Before these activities and organized events, Costa del Sol is looking like a lifeless world. From the rest of the progress followed, as Chris Jenks puts it, “we might profitably view crime as a sustaining mode of leisure” (289). Charles realizes the nature of crime and observes that “residencia costa sol had come to life” (214). Residents start to take pleasure in the organized events such as theft, burglary, rape, pornography, drugs, and fire.
At the end of the novel, we learn that the fire at the Hollinger Mansion is not started by any individual nor is it propelled by any personal grudge on the Hollinger’s. Rather, it is a plan to ensure that “No one lay around watching television; they come out from their luxury condos and calmed their nerves by spending money” (Ballard 277). The Hollinger’s Mansion is “one of the oldest properties at Estrella de Mar, its timbers and roof joists dried like biscuit by a hundred summers” (Ballard 26), and the legacy and reach it has in the minds of the people provides Elizabeth Shand and her business a mileage that is multiple times stronger than what all of Bobby Crawford’s petty crimes combined gave. Time-space configuration, hence, becomes a powerful metaphor for both capitalism and crime in the novel.

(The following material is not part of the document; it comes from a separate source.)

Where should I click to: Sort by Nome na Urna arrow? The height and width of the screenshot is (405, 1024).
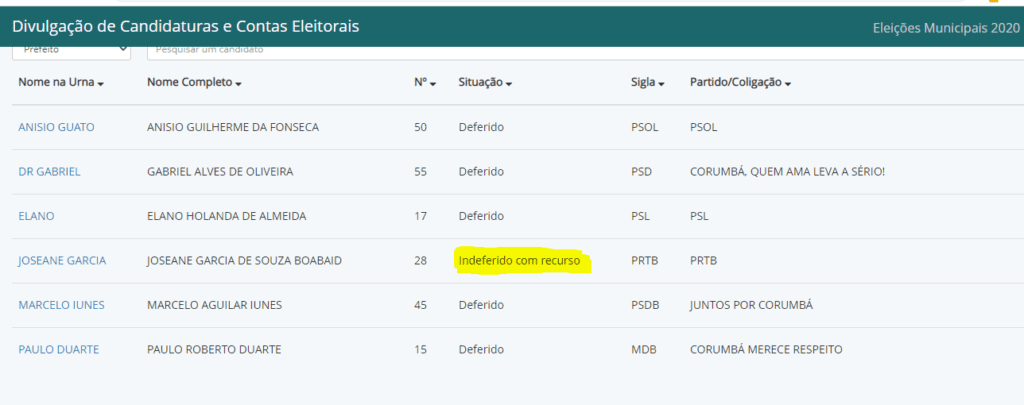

Thus, we are shown an ultimate time-space configured society, where capitalism constructs the world beyond time, work, and unending leisure that leads boredom again the same capitalists organize events of crime to wake the residents from boredom. Here the subject is completely subsumed to the logic of the capitalists. Each resident of the Costa del Sol becomes part of the organized crime, “where everyone is criminal and no one is aware of the fact” (Ballard 260).
Here the protagonist, Charles Prentice is an outsider. He came to Estrella de Mar to prove the innocence of his brother. But he becomes victim to the Spatio-temporal logic and becomes a member of the society. Eventually, he participates in all the organized crime events. He, instead of feeling alienated in society, takes up the job offered by Crawford and happily follows the life in Costa del Sol. If at all there was a voice of protest that was of Dr. Sanger, which was weak and feeble that it hardly made any difference. The only person who brought about some change was Bobby Crawford. He could not stand the stagnant life lived by the leisure societies in Estrella de Mar and Residencia Costa Sol. So he tried to develop a counter-culture of crime, transgressive behavior, drugs, and pornography.
To conclude, J G Ballard’s novel Cocaine Nights is about a time-space configured society where everything is organized and constructed, even the human subject also,- by the capitalists to gain more profits.